*PROBLEM SET*:
(a) Rewrite the forum thread about pork loin rib halves from "If it has bones, you" down to "(Dec 7, 2018)", changing "heckuva" to "heck of a".
(b) In the listing, copy everything from the line containing "Given: Click the DNS" down to the line containing "will [x=27, y=47].", including both of those lines, exactly as they are.

*SELECTED PASSAGE*:
— Begin —
# What is a "Pork Loin Rib Half"?



## jester805 (Dec 6, 2018)

Hi, I'm new.  You guys are awesome and I've been learning a lot.

In the area where I'm located we have Schnuck's Grocery stores.  They often have what's called a "Big Box" of meat for $20.  This box usually consists of four separate meat choices bundled together for a total price of $20.  It is usually a pretty good deal.

Ok, so for my question......  The latest Big Box I picked up has a "Pork Loin Rib Half" in it.  I initially thought these were really big ribs.  Now I know that I'm dumb and (I don't think) they are ribs at all.  That is what leads me to my question.  What are Pork Loin Rib Halfs?  Can I smoke them using the 3-2-1 method like I would with St. Louis style ribs? 

I am kind of guessing that I can't go wrong smoking them.  I just don't know what to expect as far as temperature & taste .  Do I smoke them low & slow?  Or do I raise the temp?  Low for the first few hours, then high temp the last hour?  I think I'm going to do a simple rub (McCormick's Spicy Montreal Steak seasoning mixed with brown sugar and garlic powder).

Any thoughts or ideas would be greatly appreciated.

Thanks in advance!
Dan


----------



## SonnyE (Dec 6, 2018)

I didn't want to go to bed wondering, So I did a search and got this:

Pork Loin Rib Half


----------



## SecondHandSmoker (Dec 6, 2018)

If it has bones, you have options.  Cut out the loin portion and reserve for a later smoke.  The rib portion can be smoked just as you mentioned 3-2-1.  
20 bucks for a box of meat is a heckuva deal.


----------



## mosparky (Dec 7, 2018)
— End —
*TASK INPUTS*:
— Begin —
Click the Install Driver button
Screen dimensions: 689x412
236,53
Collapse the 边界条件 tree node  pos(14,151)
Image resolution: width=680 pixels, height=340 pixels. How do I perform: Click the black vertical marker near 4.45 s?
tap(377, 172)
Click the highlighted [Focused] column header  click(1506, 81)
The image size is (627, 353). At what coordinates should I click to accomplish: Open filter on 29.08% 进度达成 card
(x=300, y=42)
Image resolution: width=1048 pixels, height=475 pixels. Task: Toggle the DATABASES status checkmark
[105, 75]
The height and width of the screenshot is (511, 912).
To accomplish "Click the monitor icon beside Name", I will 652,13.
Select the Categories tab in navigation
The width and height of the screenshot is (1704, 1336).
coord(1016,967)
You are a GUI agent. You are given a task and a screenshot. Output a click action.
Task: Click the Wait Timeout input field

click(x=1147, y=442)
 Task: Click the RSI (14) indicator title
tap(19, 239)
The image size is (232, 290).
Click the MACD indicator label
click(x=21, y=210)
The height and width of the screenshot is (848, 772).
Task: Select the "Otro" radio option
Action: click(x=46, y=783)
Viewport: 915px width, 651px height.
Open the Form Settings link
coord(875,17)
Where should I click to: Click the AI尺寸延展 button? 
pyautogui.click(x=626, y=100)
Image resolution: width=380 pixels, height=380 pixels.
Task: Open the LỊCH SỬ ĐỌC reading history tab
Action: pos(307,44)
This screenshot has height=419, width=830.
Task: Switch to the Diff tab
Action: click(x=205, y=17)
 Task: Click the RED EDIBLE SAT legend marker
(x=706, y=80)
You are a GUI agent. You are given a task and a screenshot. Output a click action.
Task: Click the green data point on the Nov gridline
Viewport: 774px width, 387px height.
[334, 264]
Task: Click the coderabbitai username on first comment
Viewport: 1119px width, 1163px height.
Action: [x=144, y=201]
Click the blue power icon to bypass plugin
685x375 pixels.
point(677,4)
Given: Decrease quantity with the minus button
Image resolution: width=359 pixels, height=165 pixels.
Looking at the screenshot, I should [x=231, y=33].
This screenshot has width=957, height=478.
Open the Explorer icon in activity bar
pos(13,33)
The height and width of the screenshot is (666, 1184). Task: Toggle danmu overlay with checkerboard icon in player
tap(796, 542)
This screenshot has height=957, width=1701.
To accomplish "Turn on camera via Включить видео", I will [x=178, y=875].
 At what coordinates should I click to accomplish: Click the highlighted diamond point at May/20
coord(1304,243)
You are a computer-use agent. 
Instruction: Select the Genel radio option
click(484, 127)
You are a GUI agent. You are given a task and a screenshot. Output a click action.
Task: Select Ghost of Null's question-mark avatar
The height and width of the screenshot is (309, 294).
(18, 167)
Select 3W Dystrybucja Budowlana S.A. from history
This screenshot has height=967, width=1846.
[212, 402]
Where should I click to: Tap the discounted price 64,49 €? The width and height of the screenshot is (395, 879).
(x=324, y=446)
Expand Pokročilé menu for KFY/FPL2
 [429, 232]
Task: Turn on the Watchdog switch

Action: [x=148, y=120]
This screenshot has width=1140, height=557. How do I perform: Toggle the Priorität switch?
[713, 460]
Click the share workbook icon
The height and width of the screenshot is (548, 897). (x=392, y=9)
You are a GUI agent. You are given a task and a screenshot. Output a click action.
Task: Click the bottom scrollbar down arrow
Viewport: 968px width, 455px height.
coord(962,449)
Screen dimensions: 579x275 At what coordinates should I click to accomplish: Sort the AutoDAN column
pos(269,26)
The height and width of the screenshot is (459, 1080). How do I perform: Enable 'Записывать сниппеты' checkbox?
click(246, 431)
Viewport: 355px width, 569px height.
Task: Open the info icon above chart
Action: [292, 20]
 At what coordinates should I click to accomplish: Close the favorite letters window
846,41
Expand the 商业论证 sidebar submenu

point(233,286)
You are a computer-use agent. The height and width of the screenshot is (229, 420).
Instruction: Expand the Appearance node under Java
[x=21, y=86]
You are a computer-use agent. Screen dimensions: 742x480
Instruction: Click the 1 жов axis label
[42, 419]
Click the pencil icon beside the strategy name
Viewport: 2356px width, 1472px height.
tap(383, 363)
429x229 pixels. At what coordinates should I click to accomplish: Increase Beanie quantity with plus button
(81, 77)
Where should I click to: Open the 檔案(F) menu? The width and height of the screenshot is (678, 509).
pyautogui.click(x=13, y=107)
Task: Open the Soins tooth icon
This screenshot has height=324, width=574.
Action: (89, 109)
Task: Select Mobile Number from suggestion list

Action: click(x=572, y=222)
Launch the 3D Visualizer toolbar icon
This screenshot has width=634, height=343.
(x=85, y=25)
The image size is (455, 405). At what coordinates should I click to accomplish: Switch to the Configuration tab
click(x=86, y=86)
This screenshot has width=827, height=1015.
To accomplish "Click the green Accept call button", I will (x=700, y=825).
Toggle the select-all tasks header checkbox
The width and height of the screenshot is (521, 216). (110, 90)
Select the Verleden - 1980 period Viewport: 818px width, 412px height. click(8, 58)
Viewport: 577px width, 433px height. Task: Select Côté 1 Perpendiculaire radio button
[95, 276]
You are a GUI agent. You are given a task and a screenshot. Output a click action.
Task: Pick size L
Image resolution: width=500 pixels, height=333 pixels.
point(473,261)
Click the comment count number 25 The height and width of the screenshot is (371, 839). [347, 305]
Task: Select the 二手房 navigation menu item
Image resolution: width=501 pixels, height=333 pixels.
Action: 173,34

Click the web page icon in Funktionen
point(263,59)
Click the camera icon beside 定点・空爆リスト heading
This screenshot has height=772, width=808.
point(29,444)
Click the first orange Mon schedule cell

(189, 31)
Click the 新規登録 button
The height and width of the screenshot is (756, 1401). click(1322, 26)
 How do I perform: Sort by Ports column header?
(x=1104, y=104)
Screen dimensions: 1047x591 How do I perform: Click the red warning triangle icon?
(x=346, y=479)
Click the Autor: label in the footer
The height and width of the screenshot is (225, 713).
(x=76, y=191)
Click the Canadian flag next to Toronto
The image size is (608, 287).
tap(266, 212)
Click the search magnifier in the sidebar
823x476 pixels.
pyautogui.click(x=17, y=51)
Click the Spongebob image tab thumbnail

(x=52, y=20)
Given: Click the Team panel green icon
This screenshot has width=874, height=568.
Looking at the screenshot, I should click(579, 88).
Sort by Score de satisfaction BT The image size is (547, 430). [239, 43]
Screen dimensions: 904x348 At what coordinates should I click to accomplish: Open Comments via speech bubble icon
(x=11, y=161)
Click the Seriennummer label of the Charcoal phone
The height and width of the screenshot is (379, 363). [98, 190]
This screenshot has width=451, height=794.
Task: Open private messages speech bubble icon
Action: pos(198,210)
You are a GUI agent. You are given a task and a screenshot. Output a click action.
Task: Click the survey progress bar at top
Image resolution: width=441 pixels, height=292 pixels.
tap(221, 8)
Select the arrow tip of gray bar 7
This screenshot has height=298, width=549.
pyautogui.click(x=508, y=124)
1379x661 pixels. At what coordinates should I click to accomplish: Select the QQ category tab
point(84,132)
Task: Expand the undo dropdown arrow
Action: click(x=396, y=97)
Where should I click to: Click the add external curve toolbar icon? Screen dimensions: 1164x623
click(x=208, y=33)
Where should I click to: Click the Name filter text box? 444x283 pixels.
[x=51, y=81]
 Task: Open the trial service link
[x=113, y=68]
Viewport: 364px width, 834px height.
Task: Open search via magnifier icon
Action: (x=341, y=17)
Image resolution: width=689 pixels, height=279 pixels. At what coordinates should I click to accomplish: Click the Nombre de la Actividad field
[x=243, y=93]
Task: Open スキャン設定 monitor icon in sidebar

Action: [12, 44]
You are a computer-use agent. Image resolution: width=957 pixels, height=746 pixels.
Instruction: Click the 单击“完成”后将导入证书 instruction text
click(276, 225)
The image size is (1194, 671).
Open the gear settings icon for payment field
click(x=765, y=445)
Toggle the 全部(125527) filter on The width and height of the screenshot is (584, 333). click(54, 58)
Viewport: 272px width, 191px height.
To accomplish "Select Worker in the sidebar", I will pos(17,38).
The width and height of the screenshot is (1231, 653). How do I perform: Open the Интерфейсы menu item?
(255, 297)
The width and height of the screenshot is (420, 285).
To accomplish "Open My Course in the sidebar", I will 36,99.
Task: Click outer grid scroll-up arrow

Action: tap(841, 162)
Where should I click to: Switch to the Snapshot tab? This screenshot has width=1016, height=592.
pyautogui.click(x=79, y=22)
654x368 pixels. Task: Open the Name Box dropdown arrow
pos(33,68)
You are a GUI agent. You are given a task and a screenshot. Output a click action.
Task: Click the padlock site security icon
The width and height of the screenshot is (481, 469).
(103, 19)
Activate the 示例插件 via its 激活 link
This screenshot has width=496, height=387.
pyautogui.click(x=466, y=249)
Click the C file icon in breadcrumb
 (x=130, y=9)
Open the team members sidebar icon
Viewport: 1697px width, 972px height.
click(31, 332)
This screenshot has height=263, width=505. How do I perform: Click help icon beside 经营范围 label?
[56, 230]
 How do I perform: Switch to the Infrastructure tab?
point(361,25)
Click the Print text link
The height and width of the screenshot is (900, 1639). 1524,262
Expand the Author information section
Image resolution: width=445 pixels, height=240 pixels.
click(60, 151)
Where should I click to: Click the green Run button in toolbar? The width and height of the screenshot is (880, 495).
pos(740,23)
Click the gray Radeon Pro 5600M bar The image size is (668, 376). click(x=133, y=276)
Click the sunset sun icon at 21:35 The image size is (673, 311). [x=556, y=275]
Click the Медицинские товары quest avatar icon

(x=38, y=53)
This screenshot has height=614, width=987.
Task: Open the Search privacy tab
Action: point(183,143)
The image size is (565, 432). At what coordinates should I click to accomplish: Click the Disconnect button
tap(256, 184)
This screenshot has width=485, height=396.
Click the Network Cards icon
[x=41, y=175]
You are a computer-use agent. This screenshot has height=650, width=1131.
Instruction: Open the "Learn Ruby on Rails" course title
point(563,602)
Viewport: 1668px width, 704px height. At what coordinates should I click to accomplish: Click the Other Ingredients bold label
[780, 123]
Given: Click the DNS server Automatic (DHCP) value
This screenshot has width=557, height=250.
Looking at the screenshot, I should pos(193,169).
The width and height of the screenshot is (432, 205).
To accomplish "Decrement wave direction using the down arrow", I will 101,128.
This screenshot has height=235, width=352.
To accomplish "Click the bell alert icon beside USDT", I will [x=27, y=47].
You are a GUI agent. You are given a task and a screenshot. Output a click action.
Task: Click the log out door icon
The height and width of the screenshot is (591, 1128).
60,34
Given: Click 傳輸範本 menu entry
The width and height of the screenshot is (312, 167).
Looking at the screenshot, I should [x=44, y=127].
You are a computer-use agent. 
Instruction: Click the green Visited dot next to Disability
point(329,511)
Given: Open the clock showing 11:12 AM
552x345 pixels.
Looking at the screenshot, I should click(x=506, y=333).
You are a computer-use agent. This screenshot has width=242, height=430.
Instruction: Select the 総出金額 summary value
— End —
*WRITTEN ANSWERS*:
(a)
If it has bones, you have options.  Cut out the loin portion and reserve for a later smoke.  The rib portion can be smoked just as you mentioned 3-2-1.  
20 bucks for a box of meat is a heck of a deal.


----------



## mosparky (Dec 7, 2018)

(b)
Given: Click the DNS server Automatic (DHCP) value
This screenshot has width=557, height=250.
Looking at the screenshot, I should pos(193,169).
The width and height of the screenshot is (432, 205).
To accomplish "Decrement wave direction using the down arrow", I will 101,128.
This screenshot has height=235, width=352.
To accomplish "Click the bell alert icon beside USDT", I will [x=27, y=47].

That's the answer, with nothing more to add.